しかも我が身に受ける苦しみや辱しめは、あくまで「自分の落ち度」として受け止めねばならず、罰せられ損と言えば、これ以上の損はありません。
※もしもここで少しでも弁明すれば、諫言を聞き入れない「主君が暗愚である」と示してしまう事になります。
そこで多くの武士が「事なかれ主義のイエスマン」に堕してしまうのですが、それでも私(私情、私欲、私益)を殺して公益を追求する諫言こそが究極の忠義であり、奉公の真髄であると『葉隠』は訴えているのです。

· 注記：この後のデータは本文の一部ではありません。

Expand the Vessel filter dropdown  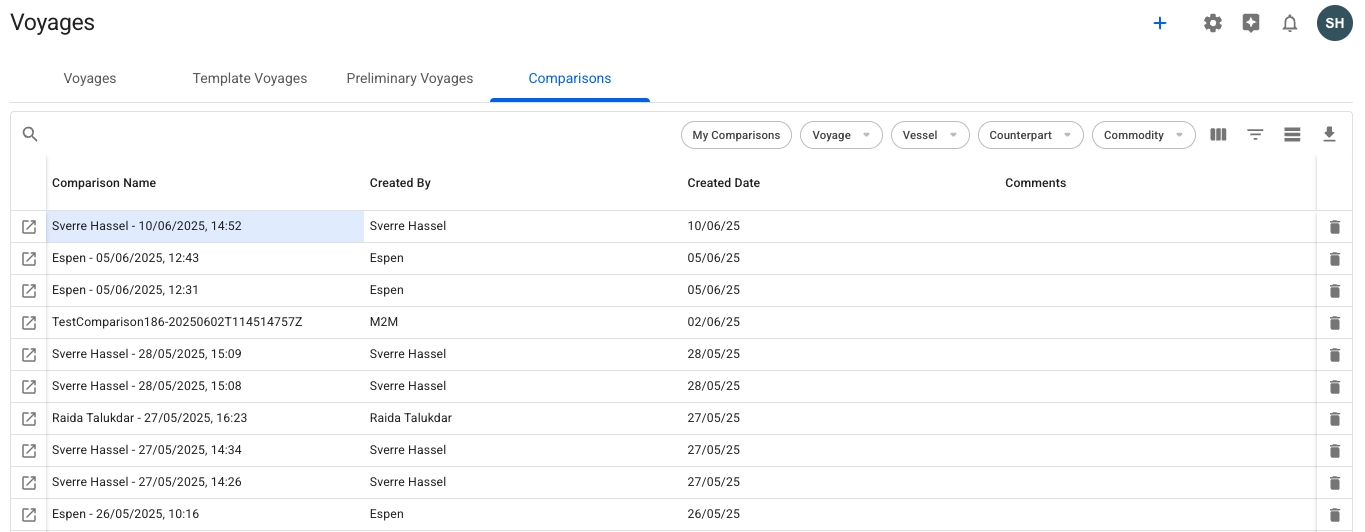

「恋死なん のちの煙に それと知れ……」恋愛にも通じる至純の忠義
日ごろ一生懸命に働き、戦場で武功を求めるのは、主君のためであると共に「自分のため、一族のため」という私欲も内在しています。
それも悪くはありませんが、あくまで公益ひいては主君のためになるなら、時として主君の耳に痛いことも諫言し、聞き容れられなければ、どんな処分も甘んじて受けよう……そんな自分の立場や利益を度外視する姿は、ある意味で恋愛にも通じます。
「恋(こひ)死なん のちの煙に それと知れ
つひ(終)にもらさぬ 中の思ひを」【意訳】私が死んだら、火葬の煙に(生涯告白しなかった)あなたへの想いを察して欲しい。
……報われるばかりが想いではない。実るばかりが恋ではない。それでも一途に相手を想い、私情よりも相手の幸せを最優先に願うひたむきな姿は、『葉隠』が理想とした武士道精神の片鱗を、現代に伝えているのかも知れません。